Figure 5. Demographic and non-demographic pressures (2015-16)
Implications for the OBR’s long-term fiscal projections
The OBR’s long-term fiscal projections did not include explicit adjustments for other cost pressures in the health sector until this year. In order to include other cost pressures in the long-term spending projections, we used the NHS England estimate for non-demographic cost pressures in 2015-16 as the starting point, then assumed that these pressures will decline over time – as might be expected as health spending takes up an ever larger share of national income. Specifically, we assumed a linear convergence for both primary and secondary care to a 1% a year increase from 2036-37 onwards. (This is the same steady-state growth rate used by the US Congressional Budget Office when considering the average excess cost growth over the past 30 years and the flexibility to restrain costs in the future.)
Including other cost pressures had a significant effect on the health spending projection presented in the 2017 Fiscal sustainability report (Office for Budget Responsibility 2017).
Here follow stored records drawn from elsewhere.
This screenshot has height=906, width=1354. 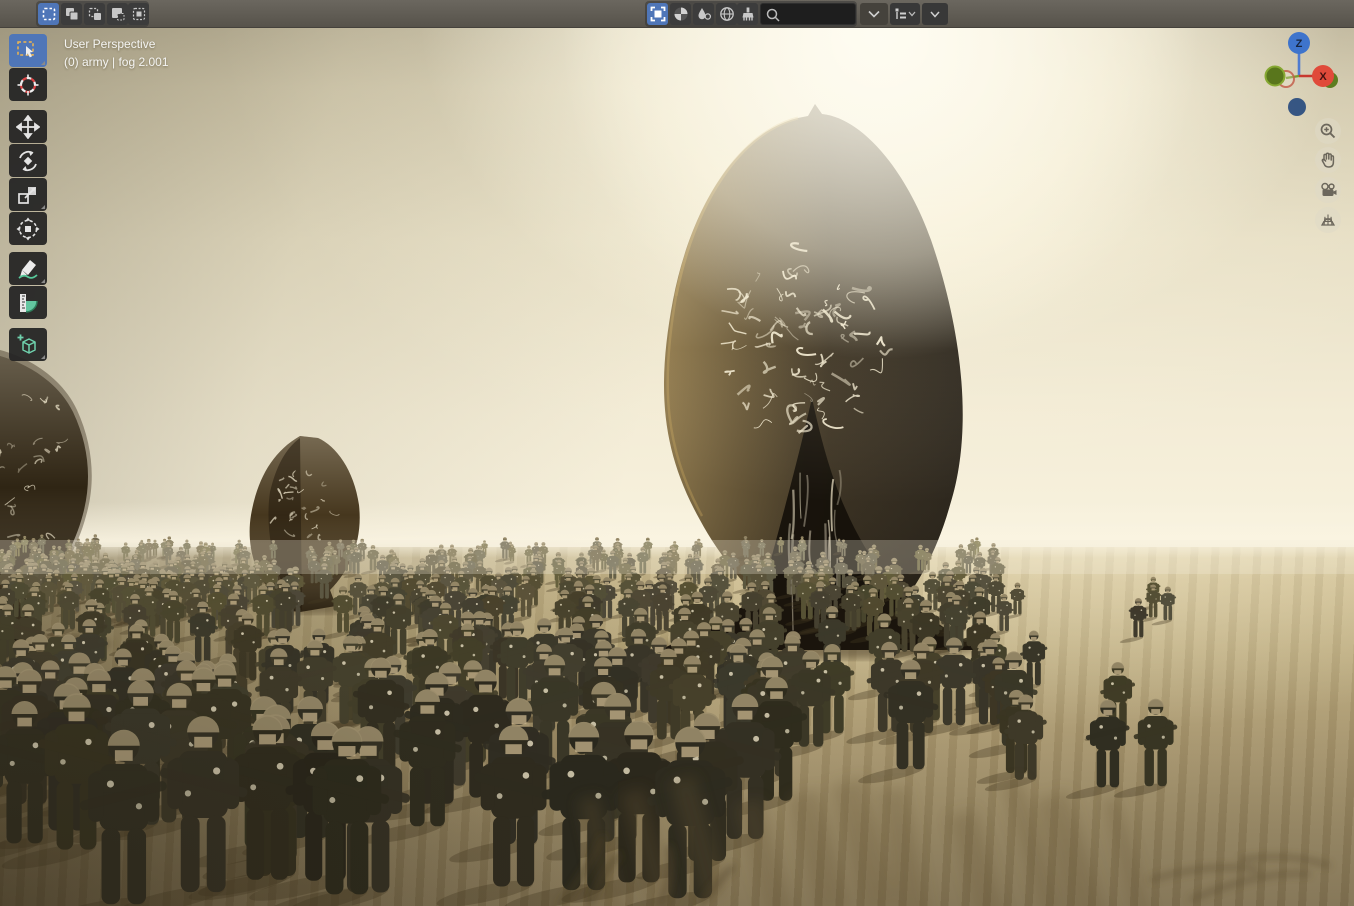 I want to click on axis-y-neg-ball, so click(x=1275, y=76).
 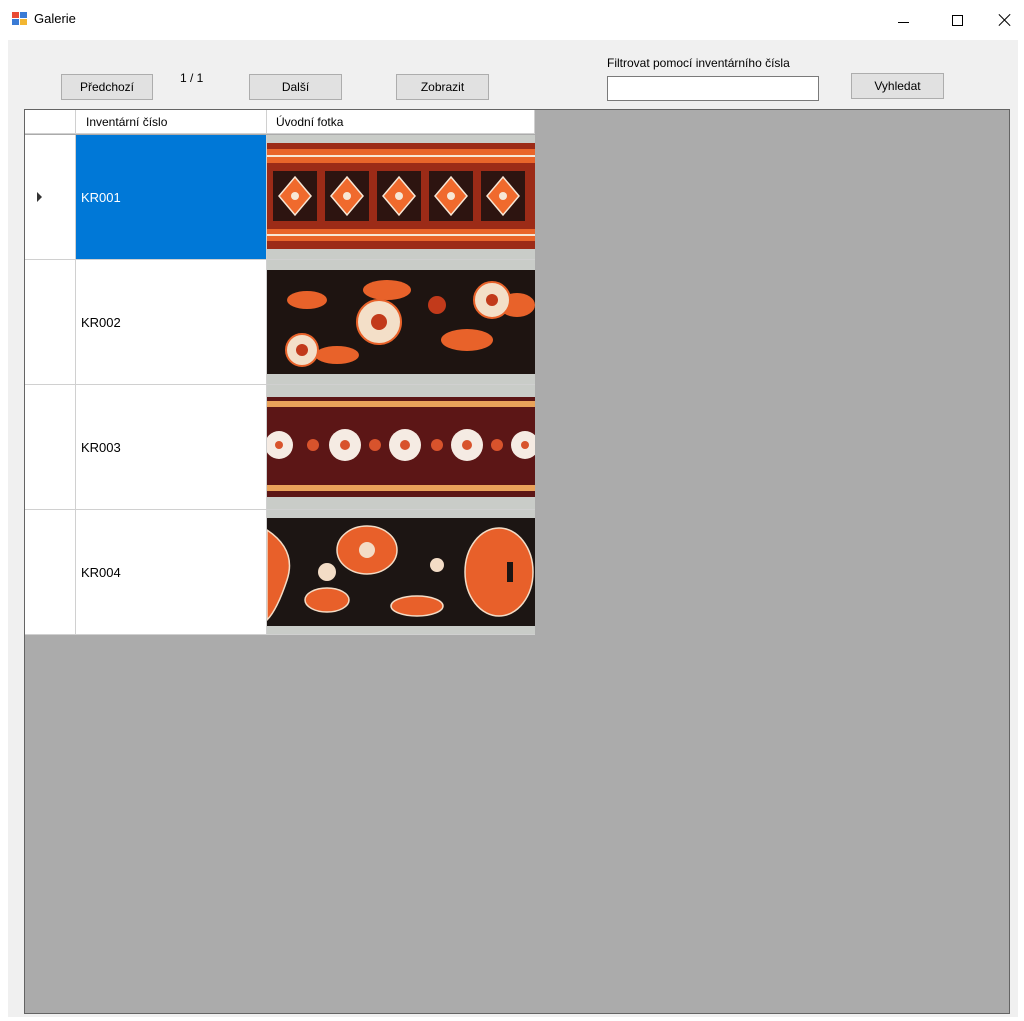 I want to click on close-icon, so click(x=1005, y=20).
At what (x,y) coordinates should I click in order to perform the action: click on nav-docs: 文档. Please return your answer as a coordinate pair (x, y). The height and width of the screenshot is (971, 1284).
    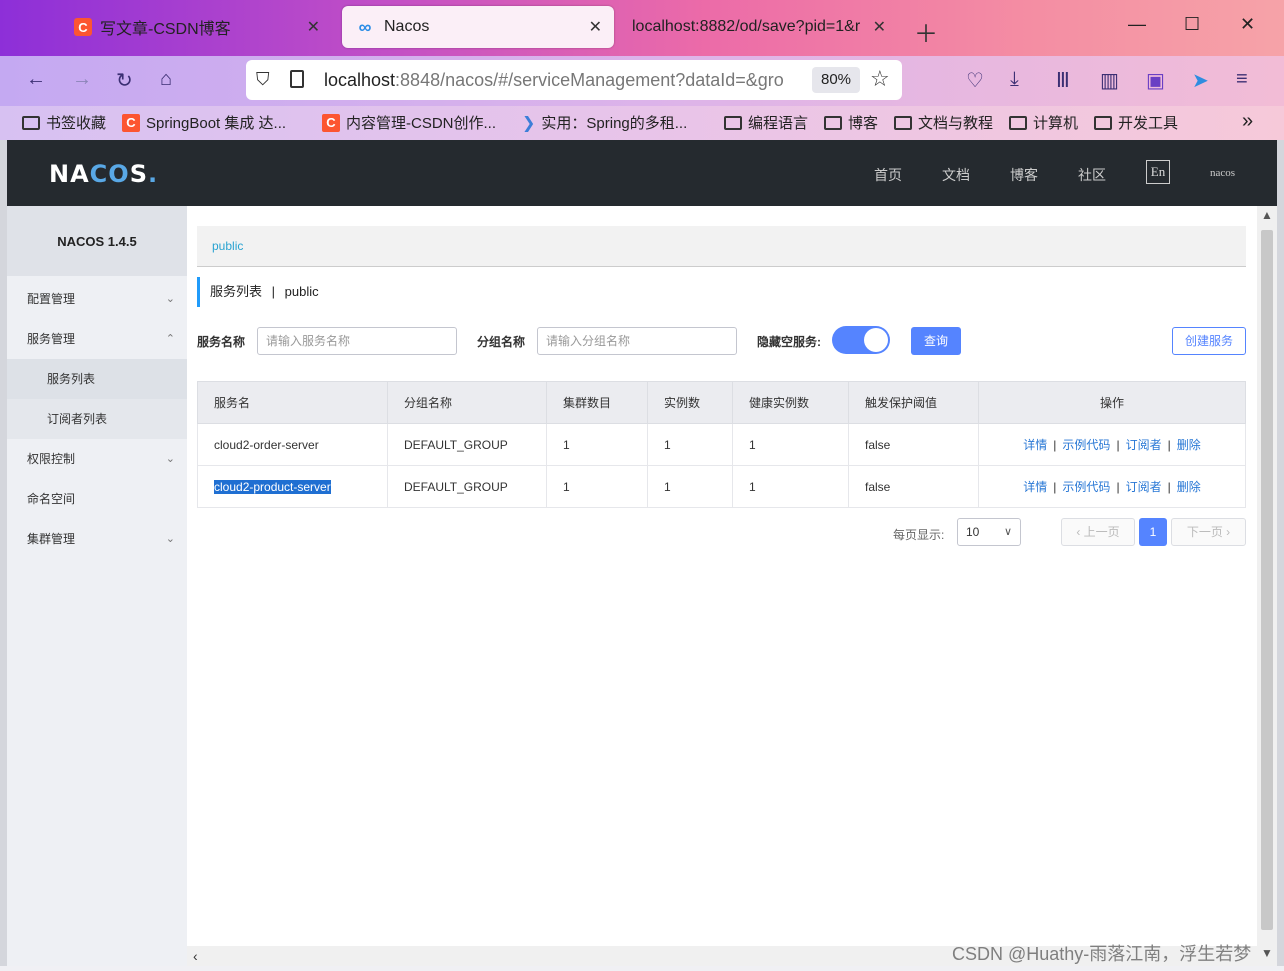
    Looking at the image, I should click on (956, 175).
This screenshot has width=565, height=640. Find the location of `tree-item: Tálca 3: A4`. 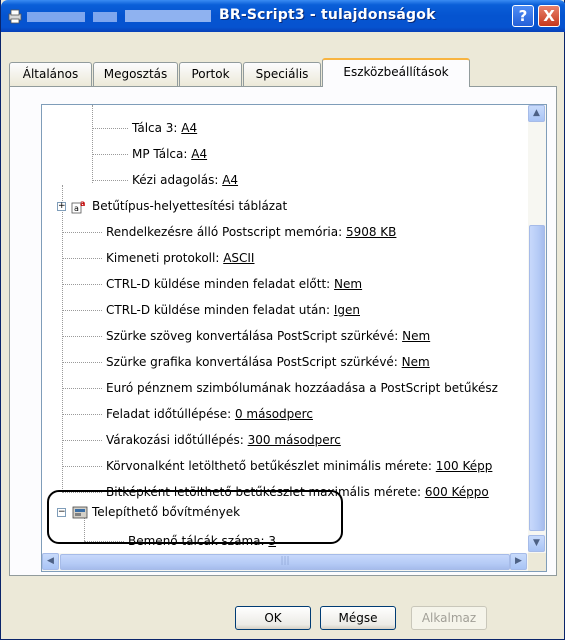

Figure 6 shows spending on health rising from 7.3% of GDP in 2016-17 to 12.6% of GDP in 2066-67. This was around 4.6% of GDP higher than the 2015 projection, of which 4.5% of GDP reflected the new assumption about additional cost pressures. Faster or slower other cost pressure would see health spending rise by more or less than in our central projection.
Figure 6. Healthcare spending under alternative other cost pressure assumptions
The inclusion of other cost pressures in the long-term health spending projection also accounted for the majority of the increase in public sector net debt by 2066-67. Excluding the effect of these cost pressures, public debt would have reached 133% of GDP by 2066-67, some 101% of GDP below the central projection that included the extra pressures on health spending (Figure 7).
Figure 7. Sensitivity of net debt projections to health-specific assumptions
Similar to health spending, the debt projections are very sensitive to assumptions about the pace at which non-demographic cost pressures push health spending up. But under the current policy setting, all scenarios point to significant upward pressure from non-demographic drivers of spending. That would require larger fiscal adjustments to bring public debt more in line with pre-crisis levels.
Appleby, J, A Galea and R Murray (2014) The NHS productivity challenge, The King’s Fund, May.
Baumol, W and W Bowen (1966) Performing arts: The economic dilemma, New York: The Twentieth Century Fund.
Congressional Budget Office (2008) “Technological change and the growth of health care spending”, January.
De la Maisonneuve, C and J Oliveira Martins (2013) “A projection method for public health and long-term care expenditures”, OECD, Economics Department Working Papers No 1048, June.
European Commission (2015) “The 2015 Ageing Report: Economic and budgetary projections for the 28 EU Member States (2013-2060)”, European Economy, 3, May.
Licchetta, M and M Stelmach (2016) “Fiscal sustainability and public spending on health”, Office for Budget Responsibility Working Paper No 9, September.
NHS England (2016) NHS five year forward view: Recap briefing for the Health Select Committee, May.
Office for Budget Responsibility (2017) Fiscal sustainability report, January.